How Goose automatically manages your context window
Goose has a method that auto-compacts (or summarizes) your conversation once it reaches a certain threshold. By default, when you reach 80% of your context window, Goose summarizes the conversation, preserving key parts while compressing the rest, reducing context window usage so you can stay in your session without starting a new one.

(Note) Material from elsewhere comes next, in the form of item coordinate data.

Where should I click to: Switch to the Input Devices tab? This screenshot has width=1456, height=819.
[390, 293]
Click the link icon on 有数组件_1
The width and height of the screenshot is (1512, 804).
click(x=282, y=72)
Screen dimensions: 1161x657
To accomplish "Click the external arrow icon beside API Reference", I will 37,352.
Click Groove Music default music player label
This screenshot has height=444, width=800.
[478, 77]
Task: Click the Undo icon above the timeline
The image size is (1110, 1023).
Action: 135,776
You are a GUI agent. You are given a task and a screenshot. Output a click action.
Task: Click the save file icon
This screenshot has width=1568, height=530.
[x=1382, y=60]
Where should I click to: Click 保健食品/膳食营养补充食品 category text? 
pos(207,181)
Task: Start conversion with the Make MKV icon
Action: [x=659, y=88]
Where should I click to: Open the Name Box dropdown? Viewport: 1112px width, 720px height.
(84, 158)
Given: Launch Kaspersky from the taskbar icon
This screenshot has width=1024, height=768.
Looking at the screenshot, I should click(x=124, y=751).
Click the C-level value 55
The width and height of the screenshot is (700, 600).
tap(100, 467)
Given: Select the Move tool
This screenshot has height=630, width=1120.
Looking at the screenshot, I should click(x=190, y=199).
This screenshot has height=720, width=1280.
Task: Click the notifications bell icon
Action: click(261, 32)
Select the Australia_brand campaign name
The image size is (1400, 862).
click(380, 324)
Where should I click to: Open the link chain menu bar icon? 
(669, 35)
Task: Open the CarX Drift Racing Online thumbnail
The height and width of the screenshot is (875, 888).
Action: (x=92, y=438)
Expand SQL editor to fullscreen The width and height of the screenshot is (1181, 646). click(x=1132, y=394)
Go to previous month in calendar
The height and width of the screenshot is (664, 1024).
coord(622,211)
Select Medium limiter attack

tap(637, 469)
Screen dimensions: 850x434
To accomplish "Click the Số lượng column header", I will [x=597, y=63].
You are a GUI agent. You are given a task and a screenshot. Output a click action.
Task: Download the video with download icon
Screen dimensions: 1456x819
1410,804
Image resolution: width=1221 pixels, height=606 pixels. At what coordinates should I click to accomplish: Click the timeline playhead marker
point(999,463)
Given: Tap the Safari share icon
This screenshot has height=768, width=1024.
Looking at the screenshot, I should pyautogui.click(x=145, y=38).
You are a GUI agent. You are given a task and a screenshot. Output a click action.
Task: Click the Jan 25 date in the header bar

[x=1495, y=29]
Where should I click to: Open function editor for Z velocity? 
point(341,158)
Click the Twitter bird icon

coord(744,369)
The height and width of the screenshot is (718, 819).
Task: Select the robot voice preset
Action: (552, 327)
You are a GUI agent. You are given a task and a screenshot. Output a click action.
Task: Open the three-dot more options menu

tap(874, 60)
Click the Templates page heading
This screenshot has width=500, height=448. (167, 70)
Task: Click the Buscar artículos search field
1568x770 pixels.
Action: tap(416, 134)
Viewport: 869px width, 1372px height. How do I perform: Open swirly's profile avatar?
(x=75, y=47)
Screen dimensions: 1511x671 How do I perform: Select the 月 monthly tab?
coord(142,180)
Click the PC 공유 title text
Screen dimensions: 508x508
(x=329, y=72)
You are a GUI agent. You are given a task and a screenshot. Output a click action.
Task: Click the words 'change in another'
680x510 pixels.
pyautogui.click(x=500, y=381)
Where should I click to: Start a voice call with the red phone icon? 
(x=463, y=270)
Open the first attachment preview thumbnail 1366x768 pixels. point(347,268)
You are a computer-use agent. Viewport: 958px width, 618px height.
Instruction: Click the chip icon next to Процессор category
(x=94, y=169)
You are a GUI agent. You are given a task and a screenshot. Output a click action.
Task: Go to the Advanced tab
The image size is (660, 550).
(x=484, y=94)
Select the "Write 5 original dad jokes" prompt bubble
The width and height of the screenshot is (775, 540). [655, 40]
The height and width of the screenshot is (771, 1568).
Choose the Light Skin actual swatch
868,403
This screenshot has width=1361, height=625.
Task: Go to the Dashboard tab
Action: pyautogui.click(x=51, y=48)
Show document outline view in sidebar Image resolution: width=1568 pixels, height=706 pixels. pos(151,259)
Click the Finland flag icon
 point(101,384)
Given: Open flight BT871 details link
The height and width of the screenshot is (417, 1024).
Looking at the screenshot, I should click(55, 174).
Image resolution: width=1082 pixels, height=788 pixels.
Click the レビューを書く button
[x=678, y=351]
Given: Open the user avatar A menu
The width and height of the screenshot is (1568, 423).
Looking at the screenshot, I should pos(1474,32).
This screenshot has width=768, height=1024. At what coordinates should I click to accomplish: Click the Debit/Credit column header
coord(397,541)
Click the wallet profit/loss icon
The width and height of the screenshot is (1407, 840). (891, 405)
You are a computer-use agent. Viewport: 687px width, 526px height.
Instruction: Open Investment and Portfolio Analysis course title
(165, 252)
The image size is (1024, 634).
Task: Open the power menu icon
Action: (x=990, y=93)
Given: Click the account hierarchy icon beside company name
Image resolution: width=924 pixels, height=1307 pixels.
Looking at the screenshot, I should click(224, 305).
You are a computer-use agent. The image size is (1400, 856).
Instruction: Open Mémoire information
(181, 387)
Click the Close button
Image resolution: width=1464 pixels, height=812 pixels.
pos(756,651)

You actually have the ability to customize the threshold. If you think 80% is too little or too much for your workflow, you can set the environment variable GOOSE_AUTO_COMPACT_THRESHOLD
to your preferred threshold.
How to manage your context window
While Goose is adept at helping you manage your context window, you can proactively manage it, too. Here are some tips for efficiently managing your context window and your wallet.
1. Manual summarization
When your conversation gets too long, you can summarize the key points and start a new session. Copy important decisions, code snippets, or project requirements into the fresh session. This way, you keep the essential context without carrying over the full conversation history.
2. .goosehints
Use .goosehints files to avoid repeating the same instructions. Instead of typing out your project context, coding standards, and preferences in every conversation, define them once in a .goosehints file. This prevents wasting tokens on repetitive explanations and helps Goose understand your requirements more quickly.
3. Memory extension
The Memory extension stores important information across sessions. Instead of re-explaining your project background, past decisions, or important context every time you start a new conversation, you can reference stored information. This keeps your prompts focused on the current task rather than repeating historical context.
4. Recipes
Recipes package complete task setups into reusable configurations, eliminating the need to provide lengthy instructions repeatedly. Instead of consuming tokens explaining complex workflows in every session, recipes contain all necessary instructions, extensions, and parameters upfront. This is particularly valuable for repetitive tasks where you'd otherwise spend significant tokens on setup and explanation. And if your recipe starts to feel overly lengthy, you can break the tasks up into sub-recipes.
5. Subagents
Subagents handle specific tasks in their own isolated sessions. This prevents your main conversation from getting cluttered with implementation details and tool outputs. You delegate work to subagents and only see the final results, keeping your primary context window clean and focused.
6. Short sessions
Keep individual sessions focused on specific tasks. When you complete a task or reach a natural stopping point, start a new session. This prevents context window bloat from accumulated conversation history and ensures your tokens are spent on current, relevant work.
7. Lead/worker model
The Lead/Worker model splits work between two models. The lead model handles high-level planning and decision-making, while the worker model executes the detailed implementation. This optimizes costs by using expensive models for strategic thinking and cheaper models for routine execution tasks.
The next time your AI agent seems to 'forget' something important or goes off track, check your context window usage first. The solution might be a better prompt or a cleaner context window. Often, the difference between flaky and focused is just a few tokens.